I have three inboxes, LinkedIn messages, and Instagram DMs on three accounts to check daily. That’s excluding the Facebook messenger, Hotmail, Gmail and iCloud inboxes which I have ignored for about 10 years. I don’t even know how many messages I receive a day (I don’t have the time to count), but it’s multiple hundreds. I try my best to keep up with the constant communication onslaught, but it’s a struggle. I even find that I avoid going back to friends and family (who I do actually want to converse with), because my response battery gets so depleted by the end of the day. So, for 2024, I am thinking of adopting a new approach… just not. If I could add in a poll here, I would genuinely love to know how people feel about the etiquette of emails. Are there different rules around the messages that are unsolicited versus those that are not? Is it ok to ignore people? For example, in my world, email traffic falls into different categories:
Crucial - messages from clients paying us to do a job. Team members that require support.
Essential - suppliers that require answers to progress.
Of interest - could be unsolicited, however relevant and of interest emails from people you potentially know or know of.

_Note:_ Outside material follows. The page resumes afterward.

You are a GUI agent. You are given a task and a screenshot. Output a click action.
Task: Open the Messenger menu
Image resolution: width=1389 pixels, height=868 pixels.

Not now - emails about things that could be of interest, but aren’t top of mind.
Irrelevant - unsolicited emails that aren’t of interest. Ironically, these seem to be the ones most heavily chased up.

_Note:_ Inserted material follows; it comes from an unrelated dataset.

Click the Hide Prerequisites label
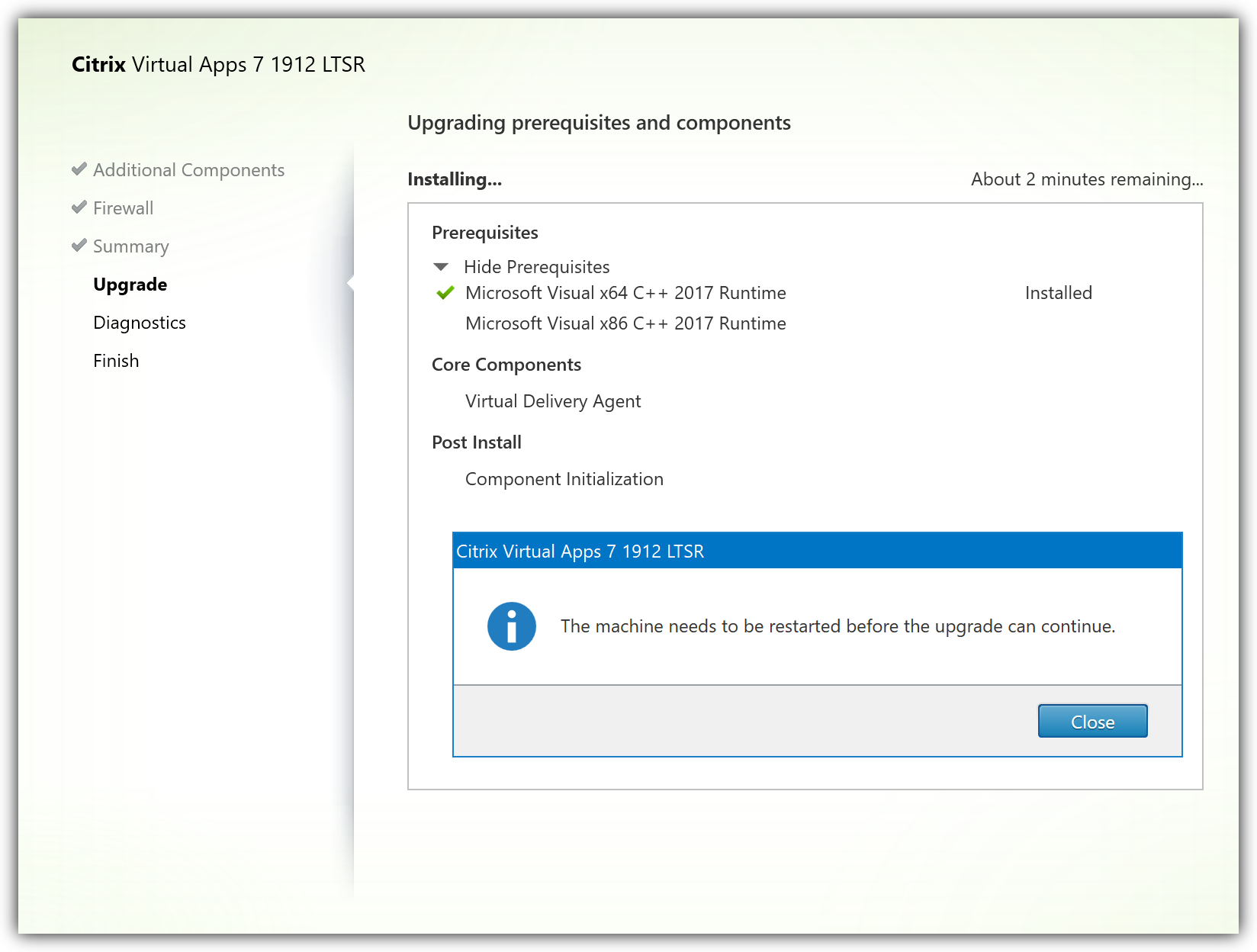 click(x=536, y=267)
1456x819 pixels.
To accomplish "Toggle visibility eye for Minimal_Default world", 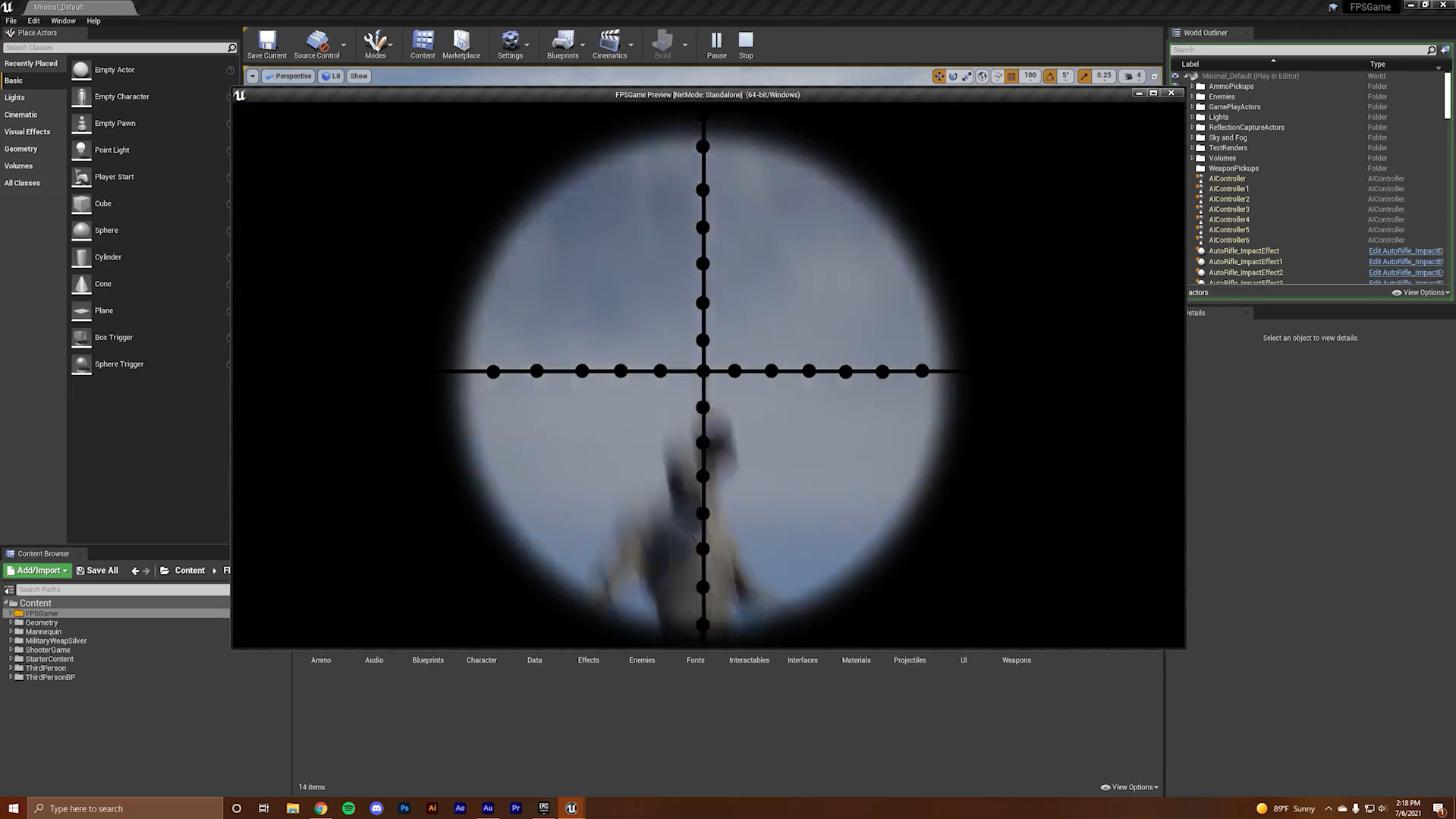I will (1175, 76).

We have a few email rules in my communications business. One of them being that we don’t follow up with media on pitches, unless we have something new to share with them that we genuinely think could be of interest. Personally, I don’t like being chased multiple times on email for something that I am not interested in.
So what is the consensus on all of this? Is it ok to just delete emails that don’t fall into the priority categories, or, should we adopt the perhaps more polite process of replying to say, even when things aren’t of interest to us?
Let me know your vote. Just don’t send me an email (joking!).